New Report Warns of the Dangers of Pool Chemicals
As the weather begins to heat up around the nation, many are taking to the pool to cool off. The latest issue of the Centers for Disease Control and Prevention’s Morbidity and Mortality Weekly Report warns of the dangers of pool chemicals.
CDC Pool Chemical-Related Injury Study
The CDC looked at data from 2003-2012 provided by the U.S. Consumer Product Safety Commission and came to the following conclusions:
- On average 4,247 people are treated for pool chemical-related injuries in U.S. emergency rooms each year.
- Nearly half of those treated (46%) were children and teens under the age of 18.
- Poisoning was the most common injury.

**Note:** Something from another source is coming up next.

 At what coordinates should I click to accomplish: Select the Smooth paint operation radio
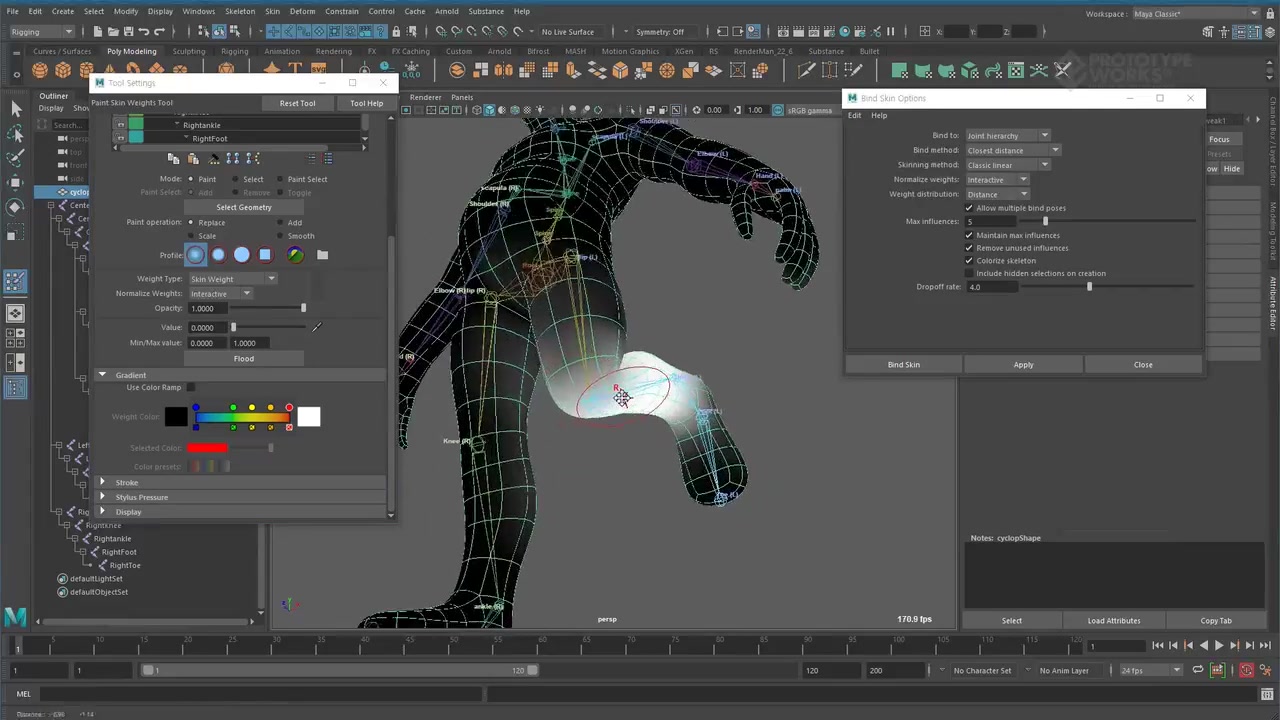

Poisoning was most often caused by inhalation of vapors, fumes, and gases.
- Most of the injuries (72.5%) were sustained between Memorial Day and Labor Day; about 43% occurred on the weekend.

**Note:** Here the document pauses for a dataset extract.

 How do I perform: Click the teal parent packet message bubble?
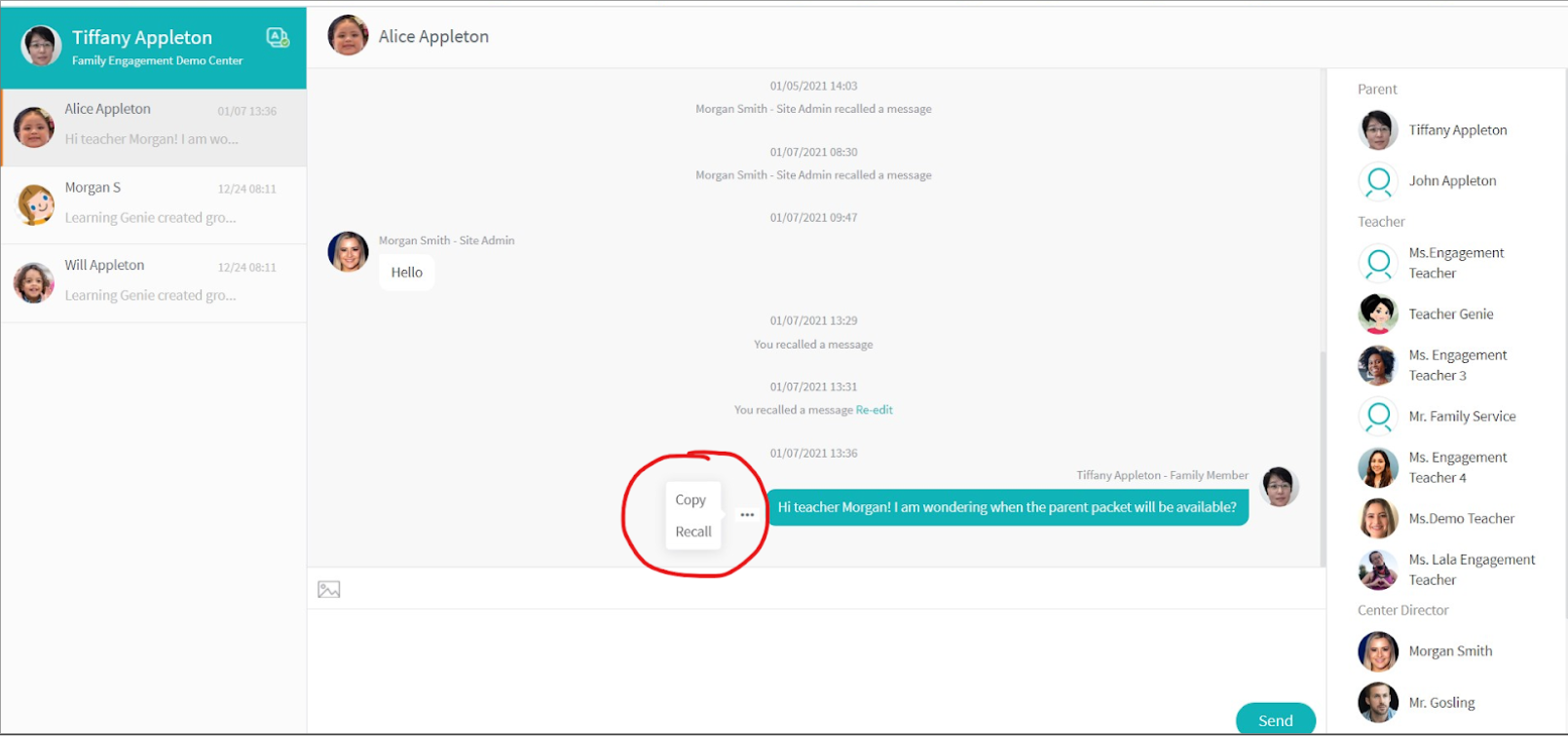(1007, 507)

- The most common way injuries were sustained was through improper handling of chemicals, entering the pool that had just been treated, and when pool chemicals were not stored securely from children’s reach.
Pool Chemical Safety Tips
Pool chemicals can cause a wide-variety of injuries as headache, rash, cough, sore throat, vomiting, and chemical burns. The CDC notes that these types of injuries are preventable. Pool owners can take the following steps to prevent pool chemical injuries:
- Always read the entire product label or Safety Data Sheet before using any chemicals.
- Ask for help if you do not how to do something; consider taking a pool chemical safety course.
- Keep young children away when handling chemicals.
- Always wear protective gear including goggles, gloves, and a respirator when using chemicals.
- Never mix different types of pool chemicals.
- Never add water to a chemical. Only predissolve, when the instructions say to do so, by adding the chemical to pool water.